**PROMPT**
Pick out every line of the data below that contains the word "value" and copy each of those lines.

**EXCERPTED RECORDS**

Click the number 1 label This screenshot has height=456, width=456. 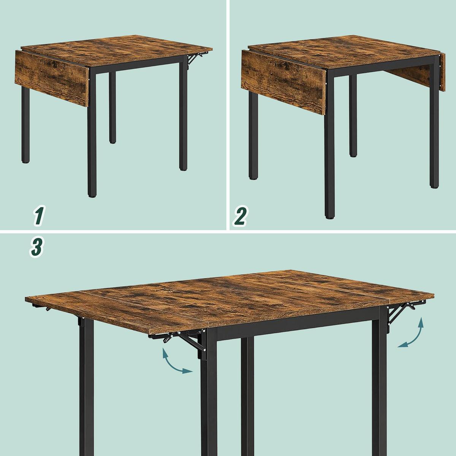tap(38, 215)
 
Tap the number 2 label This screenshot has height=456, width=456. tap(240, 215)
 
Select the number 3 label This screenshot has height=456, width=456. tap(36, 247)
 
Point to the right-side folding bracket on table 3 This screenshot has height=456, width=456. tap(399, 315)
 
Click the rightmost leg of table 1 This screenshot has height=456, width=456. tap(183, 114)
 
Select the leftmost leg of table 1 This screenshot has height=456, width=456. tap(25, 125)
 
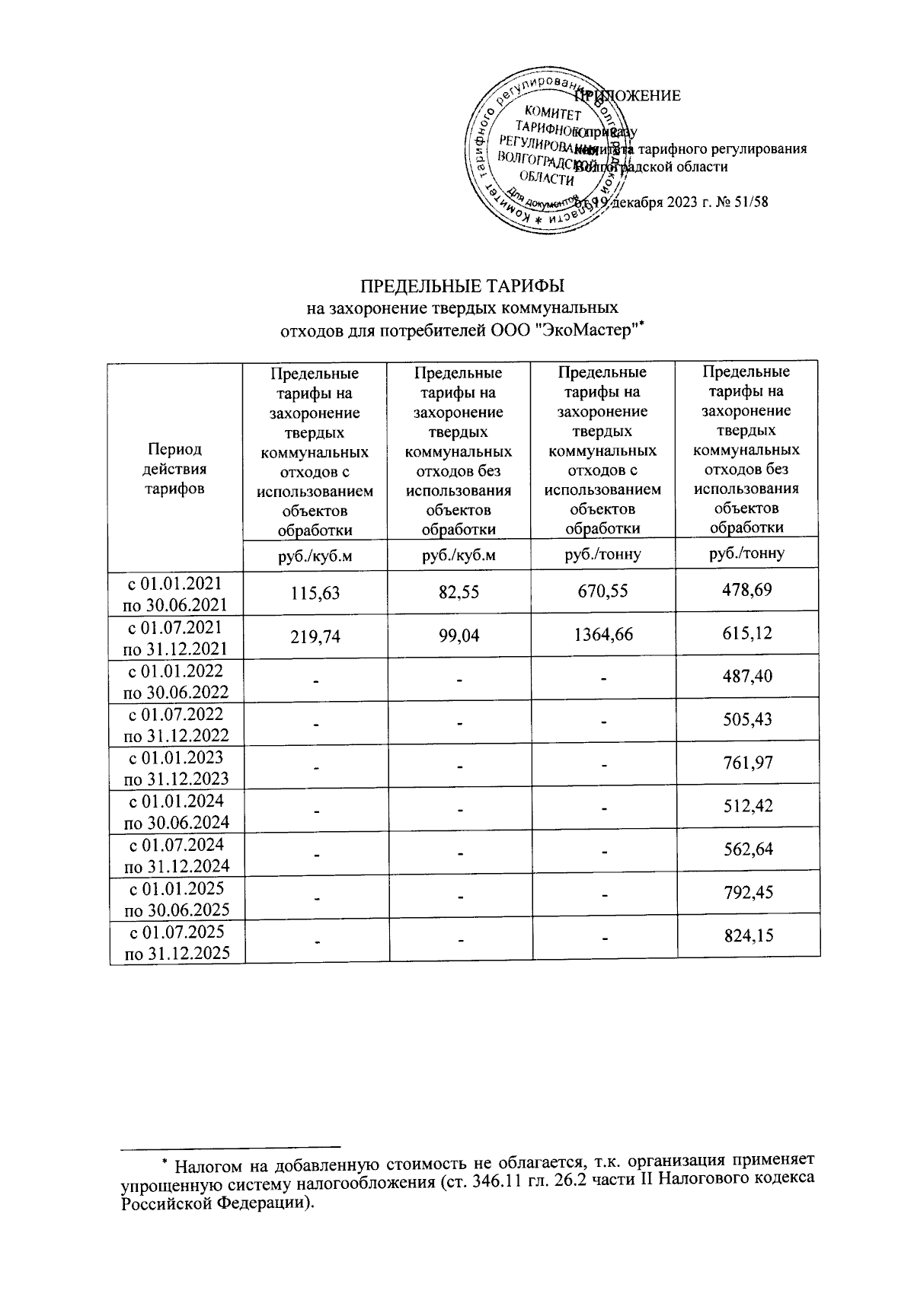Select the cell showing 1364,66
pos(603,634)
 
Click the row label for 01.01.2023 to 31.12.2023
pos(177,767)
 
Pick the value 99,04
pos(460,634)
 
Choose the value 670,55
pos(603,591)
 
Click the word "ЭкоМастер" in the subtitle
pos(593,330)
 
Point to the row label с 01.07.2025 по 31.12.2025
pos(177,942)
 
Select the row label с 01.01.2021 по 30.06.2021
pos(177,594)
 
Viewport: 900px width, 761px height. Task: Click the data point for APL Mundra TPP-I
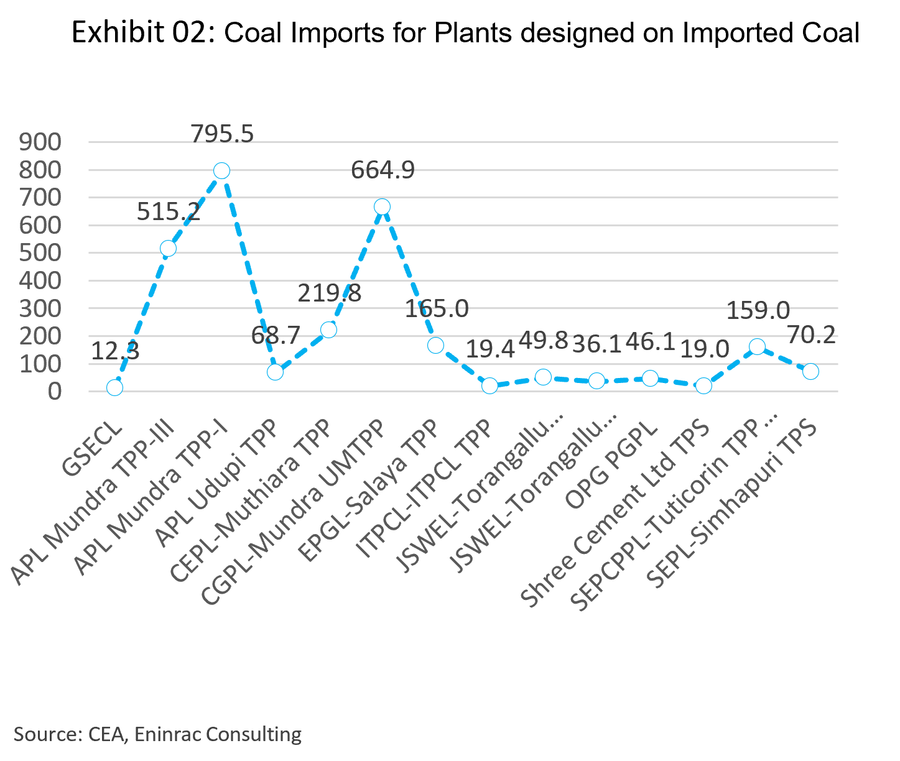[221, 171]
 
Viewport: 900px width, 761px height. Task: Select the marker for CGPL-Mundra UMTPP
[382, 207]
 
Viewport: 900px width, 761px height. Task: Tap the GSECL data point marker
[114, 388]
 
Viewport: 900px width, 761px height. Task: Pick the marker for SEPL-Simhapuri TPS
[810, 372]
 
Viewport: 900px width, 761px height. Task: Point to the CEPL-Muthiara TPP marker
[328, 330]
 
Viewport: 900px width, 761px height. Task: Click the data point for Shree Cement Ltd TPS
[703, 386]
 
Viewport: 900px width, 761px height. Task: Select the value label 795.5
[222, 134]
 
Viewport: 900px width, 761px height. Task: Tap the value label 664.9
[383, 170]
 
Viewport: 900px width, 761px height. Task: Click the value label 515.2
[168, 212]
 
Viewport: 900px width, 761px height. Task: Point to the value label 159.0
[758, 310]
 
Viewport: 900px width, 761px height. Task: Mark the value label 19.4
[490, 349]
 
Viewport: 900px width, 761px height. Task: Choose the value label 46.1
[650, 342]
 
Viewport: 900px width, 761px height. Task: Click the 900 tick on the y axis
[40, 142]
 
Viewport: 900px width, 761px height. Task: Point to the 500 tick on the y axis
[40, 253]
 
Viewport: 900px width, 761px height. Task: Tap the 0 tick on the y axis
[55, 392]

**SOLUTION TO THIS PROBLEM**
Pick the value 99,04
Choose the value 670,55
Viewport: 900px width, 761px height. Task: Select the value label 795.5
Viewport: 900px width, 761px height. Task: Tap the value label 664.9
Viewport: 900px width, 761px height. Task: Click the value label 515.2
Viewport: 900px width, 761px height. Task: Point to the value label 159.0
Viewport: 900px width, 761px height. Task: Mark the value label 19.4
Viewport: 900px width, 761px height. Task: Choose the value label 46.1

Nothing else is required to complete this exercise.